马所长在居委会打了一个电话,然后淡定的坐下来。
既然暂时没事,陶主任对着坐在角落的昭君招招手,“君君,过来。”
“嗯。”
昭君走过去,站在陶主任身边,只见陶主任伸手拉着她,笑着问,“老马,你看这孩子像谁?”
马所长听到老战友唤了一声:君君。他立即想到了,了然于胸,也不逗老战友,胸有成竹,“像老窦。
什么时候到的,老窦不讲究啊,也不去我那儿转一圈。”
说完,和蔼的看着昭君,“孩子,我不是说你,是说你二叔。这人不讲究。以后遇到事情,去公所找马叔,休息的时间有空去马叔家里玩。”
“嗯,马叔,有机会就去。”
昭君乖巧的点头,面前的两位长辈,可是从战场下来的,他们也曾与敌人搏命,面对这样的人,她更多的是尊敬,敬重。
“好,等你二叔下次休息的时候来,你带给他一句话,让他去找我。”
马所长没有因为窦长征如今在部队的地位,有什么不同。在他心中,窦长征登上再高的位置也是他的战友。又或者,哪怕窦长征回乡种地,那也是他的战友,不会因为身份的不同,而转换相处的态度。

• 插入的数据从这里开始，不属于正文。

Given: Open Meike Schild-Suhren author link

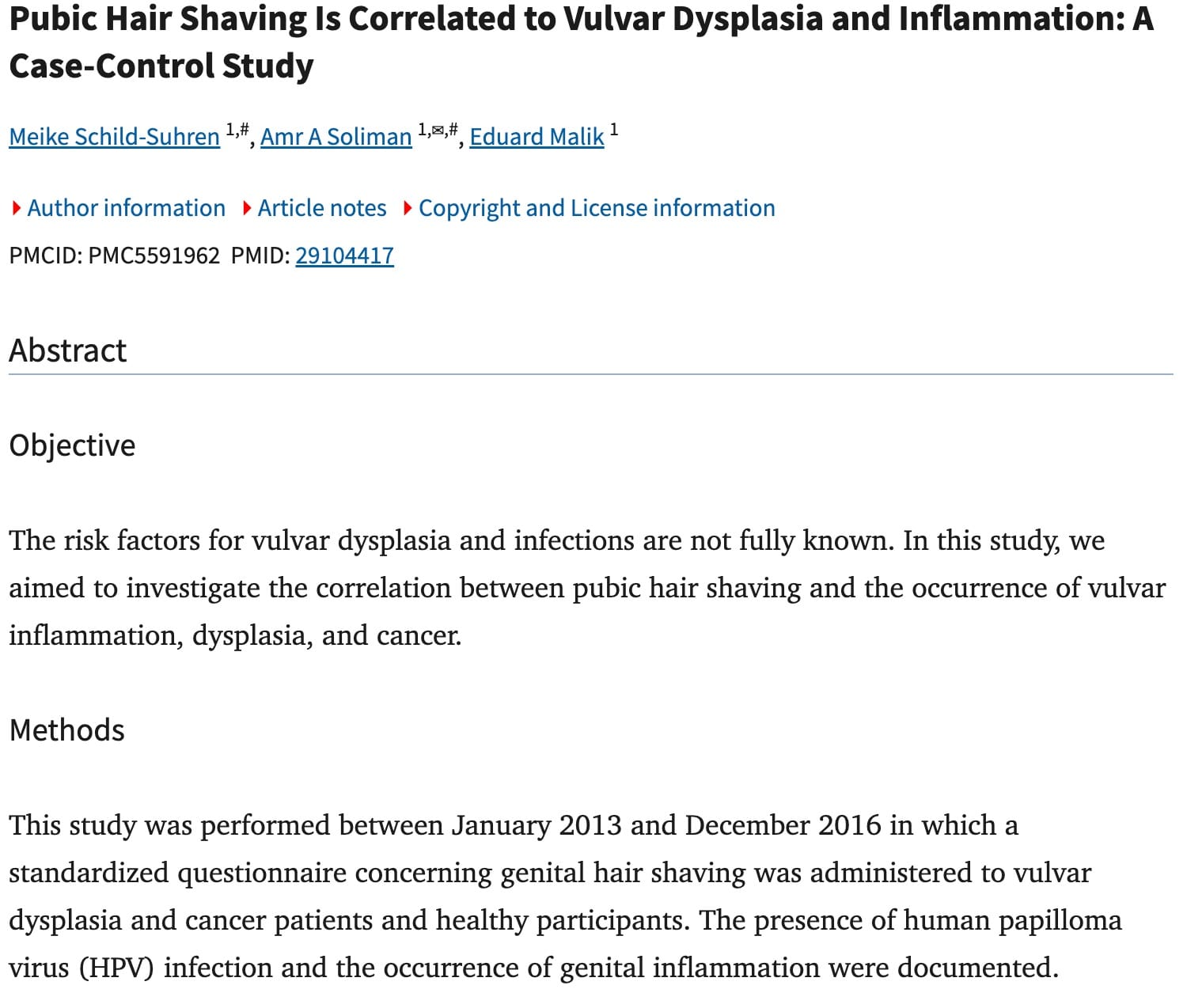Looking at the screenshot, I should [114, 137].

“好,我会转告二叔。”在场的人也明白了,麻杆瘦的姑娘的二叔与陶主任,马所长的关系是战友。
这年头的战友情,特别的铁。
几人看黄毛丫头的眼神都不同了,看样子,有些来头。
很快的,在屋内也听到一声急促的刹车声,刺耳尖锐。
接着就是大力关上车门的“砰”声,还有三人的脚步声,沉稳,快速,有力。
昭君乖乖的坐在一边,也不言语,来人认识马所长,还蛮熟悉的。虽然穿着便服,可一身的煞气,凶悍的气势,惊到两位年轻的公安。
“老马,就是桌子上的箱子吧?”来人进门就问。
问话的人,一米八几的大高个,平头,双眼炯炯有神,大方脸。
“对,就是那箱子。我们所的小廖技术不错,可试了几次也打不开。”
居委会的人,除了陶主任,都被赶了出去。
昭君作为发现人,又因为马所长对来的人中威势最重的人耳语几句,那人收起全身的逼人的威势,对着昭君点头笑了笑,脸上的表情也变得柔和了很多。
昭君没有说话,也不知道对这人说什么。
威势深重的老吴,抱着箱子上下左右的看了看,又贴着耳朵在锁边听了听,最后上手试了一次。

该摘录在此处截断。